A aridez de um livro pouco lido

Os Sertões, quase todo escrito em São José do Rio Pardo (pelo menos 80%), é uma obra de vocabulário incomum, assuntos áridos e temas científicos. A cada leitur,a é possível descobrir novas coisas. Embora seja considerado datado por alguns estudiosos, é um livro fundamental para entender o Brasil. Nele, Euclides se revela cientista e artista.

O poeta, o sonhador, o estudioso sensível se completa com precisão de um sábio versátil que se divide em geólogo, biólogo, arqueólogo e outros ramos da ciência que podem ser agregados à lista.

E é essa harmonia entre arte e ciência que faz de Os Sertões uma obra-prima que rompe o tempo. Dividido em três partes: a terra, o homem, a luta, o livro, o livro tem como cenário o sertão baiano, onde personagens singulares perfazem a trama.

O maior deles é o líder messiânico Antônio Vicente Mendes Maciel, o Conselheiro.
Dos confrontos entre as tropas do governo e os seguidores de Conselheiro nasceu Os Sertões. Desafiado por um grupo de jagunços, o governo mandou quatro expedições a Canudos, a cidade construída pelos conselheiristas.

Três foram derrotadas e só a quarta, com mais de cinco mil soldados, obteve êxito. Canudos foi arrasada. Estudos indicam que morreram cerca de 25 mil pessoas no conflito. (DO)

Acervo inclui curiosidades

“Escritório” onde foi escrito o rascunho de Os Sertões está preservado.

Quem visita São José do Rio Pardo não pode deixar de ir à Casa Euclidiana, onde estão os pertences de Euclides da Cunha e objetos que foram utilizados na Guerra de Canudos. Todo mês de agosto, desde 1912, é realizada, a Semana Euclidiana.

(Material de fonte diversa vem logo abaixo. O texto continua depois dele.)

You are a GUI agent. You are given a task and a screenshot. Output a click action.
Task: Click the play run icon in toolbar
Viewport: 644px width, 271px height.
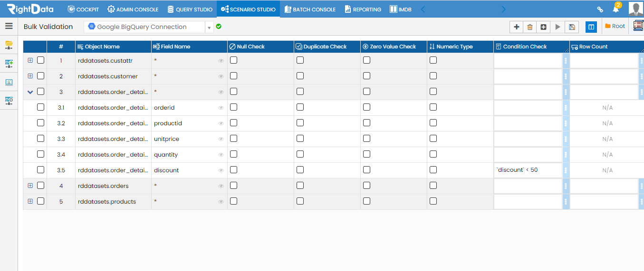point(558,27)
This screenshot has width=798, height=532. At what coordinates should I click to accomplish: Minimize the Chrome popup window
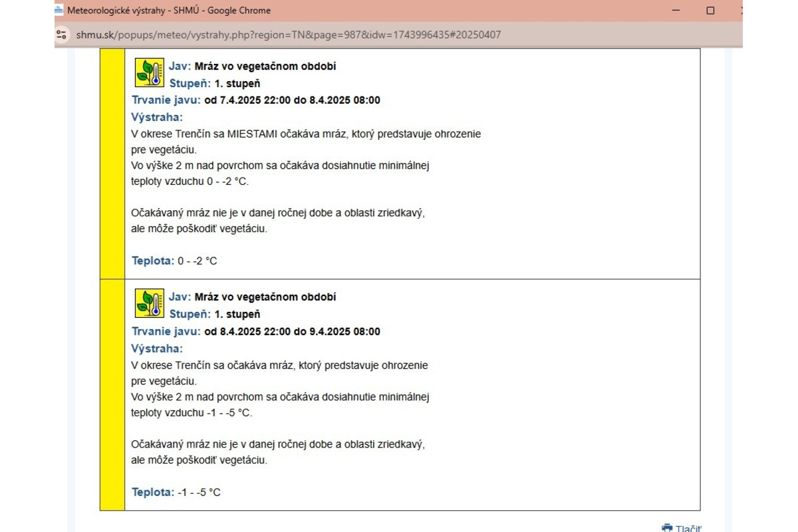coord(676,11)
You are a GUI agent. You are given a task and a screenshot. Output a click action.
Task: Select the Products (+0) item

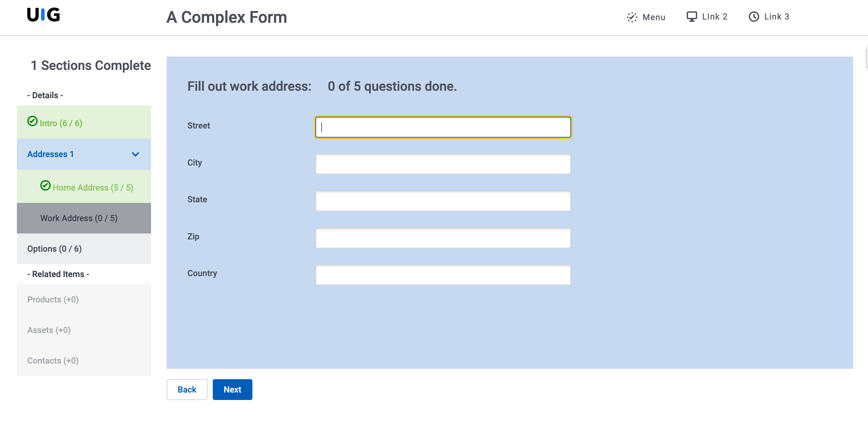pyautogui.click(x=53, y=300)
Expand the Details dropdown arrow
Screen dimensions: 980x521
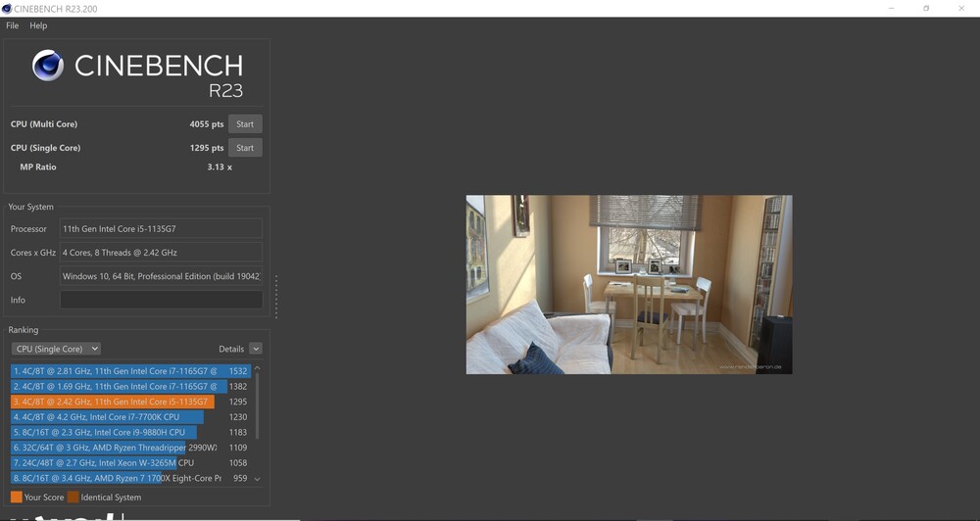[256, 349]
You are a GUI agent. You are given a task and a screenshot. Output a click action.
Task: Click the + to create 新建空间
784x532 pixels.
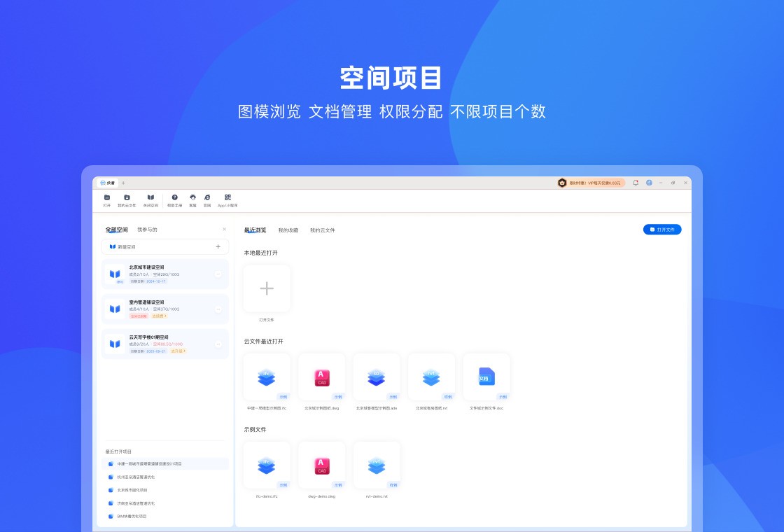218,246
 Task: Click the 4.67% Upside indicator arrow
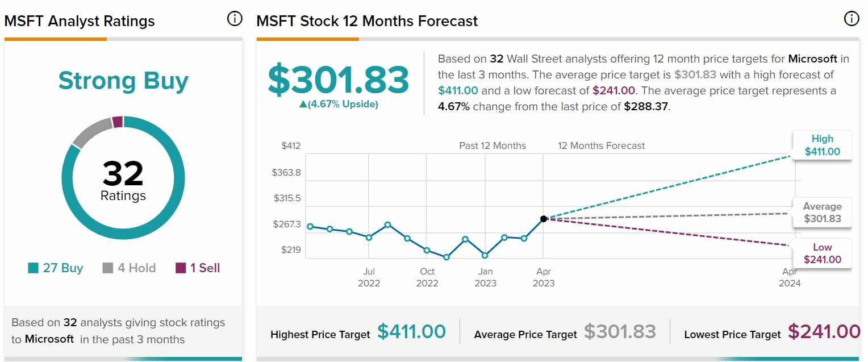point(303,105)
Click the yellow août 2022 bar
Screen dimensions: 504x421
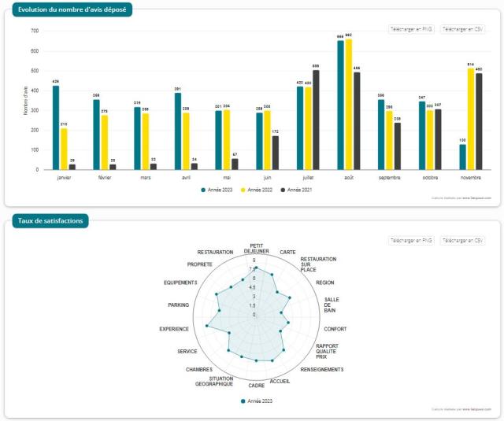tap(348, 104)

A iniciativa que começou com um grupo de amigos, a cada ano, reúne mais estudiosos da obra do escritor de várias partes do Brasil, dos Estados Unidos e da Europa.

Este ano, a Semana Euclidiana foi realizada entre os dias 9 e 15 do mês passado. Participou do evento gente de várias partes do Brasil. O dia 15 de agosto, dia da morte do escritor, é feriado municipal em São José do Rio Pardo.

Na Casa Euclidiana, há cartas que o escritor enviou a amigos e ao pai, fotos e uniformes originais dos soldados que lutaram na Guerra de Canudos. É possível ver no local as várias edições de Os Sertões e uma caderneta com anotações de Euclides da Cunha (DO).